Dès lors tout s’enchaîne : l’automanette qui gère la poussée des moteurs se déconnecte et le pilote automatique également. «C’est alors aux deux pilotes de jouer, explique Gérard Feldzer, ancien commandant de bord instructeur Airbus A 330-340 et directeur du Musée de l’air du Bourget. Les pilotes doivent résister aux alarmes intempestives et revenir au “back to basics” c’est-à-dire au pilotage traditionnel. Ils appliquent ainsi les fondamentaux : un avion sans ordinateur se pilote toujours. Reste à savoir la limite structurelle de l’avion dans ces orages exceptionnels. Sans plus aucune indication, il existe une ultime check-list de secours qui consiste à maintenir l’avion horizontal avec une puissance adaptée.»

Le problème c’est que piloter sans aucun instrument de mesure est très difficile, surtout dans des conditions extrêmes comme celles du Pot-au-noir. Le risque est de décrocher si on vole trop lentement ou de faire subir des pressions extrêmes à l’appareil si on vole trop vite. «Un surpilotage peut arracher la dérive d’un bloc», note Gérard Feldzer. Les ailes ainsi que les ailerons qui servent à manœuvrer sont soumis à des pressions extraordinairement fortes. Le danger est ensuite de «braquer» trop fort à pleine vitesse et de les casser. «Les contraintes aérodynamiques qui s’exercent alors sont si fortes que des grosses pièces peuvent casser», insiste un spécialiste des crashs.

Une possible dépressurisation
Dans ces conditions extrêmes, un trou a pu se former dans le fuselage, ou un hublot, voire plusieurs, exploser. Cela expliquerait que le dernier message d’alerte de l’appareil ait indiqué une vitesse verticale égale ou supérieure à 1 800 pieds par minute. Cette vitesse peut signifier en effet une dépressurisation soudaine et rapide de la cabine. La cabine se vide de son air artificiel – qui équivaut à celui que l’on respire entre 1 500 et 1 800 mètres d’altitude – et la pression va augmenter pour atteindre celle qu’on trouve à une altitude de 10 000 mètres, à laquelle se situait l’avion. «Dès lors, compte tenu des forces qui s’exercent la cellule de l’avion a pu se rompre et l’avion se pulvériser en vol», avance cet expert.

«Il faut être très prudent. Nous sommes face à un puzzle et au vu des éléments récoltés à ce jour, il est impossible d’être catégorique. Le Bureau enquête et analyse va effectuer des tests, mais on finira par savoir ce qui s’est vraiment passé», insiste Gérard Feldzer.

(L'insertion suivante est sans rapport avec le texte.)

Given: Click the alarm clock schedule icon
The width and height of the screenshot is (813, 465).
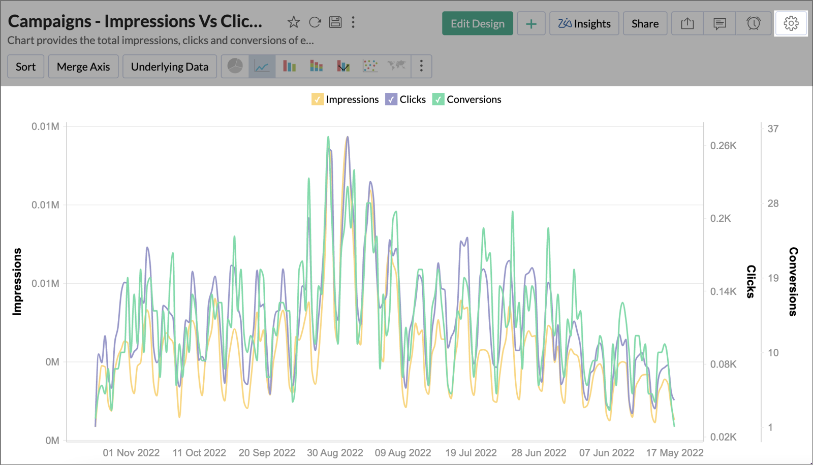Looking at the screenshot, I should [753, 23].
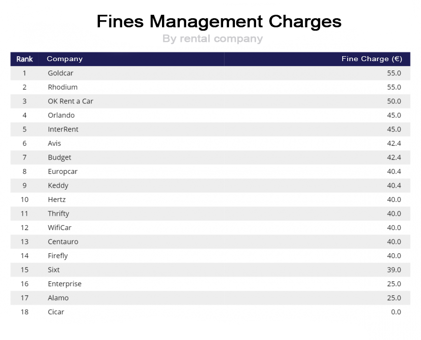
Task: Click the Keddy company name
Action: 58,186
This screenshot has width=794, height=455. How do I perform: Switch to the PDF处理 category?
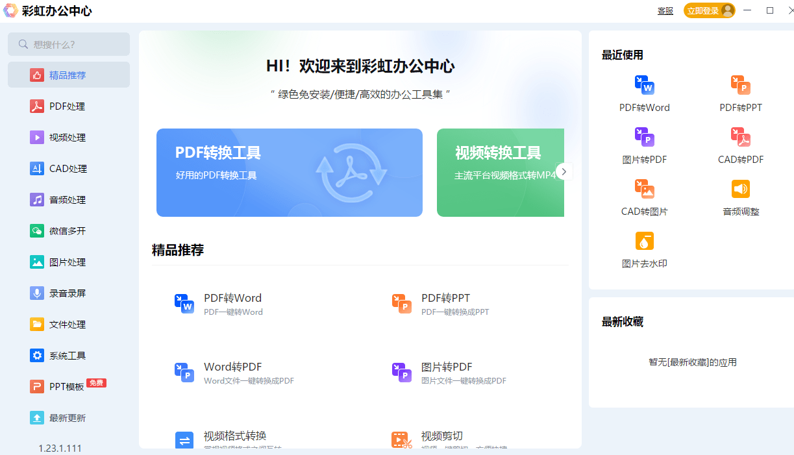(x=68, y=106)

Reste la question soulevée par certains syndicats de pilotes : pourquoi Airbus n’a-t-il pas été plus ferme en recommandant et non en exigeant que les sondes Pitot de première génération soient remplacées ? Pourquoi Air France n’est-elle pas allée plus rapidement pour effectuer ces changements ? Pourquoi l’ASEA, l’agence européenne de sécurité aérienne a-t-elle dit que «le remplacement de ces sondes n’était pas formellement obligatoire sur le plan de la sécurité», selon la formulation d’un pilote ?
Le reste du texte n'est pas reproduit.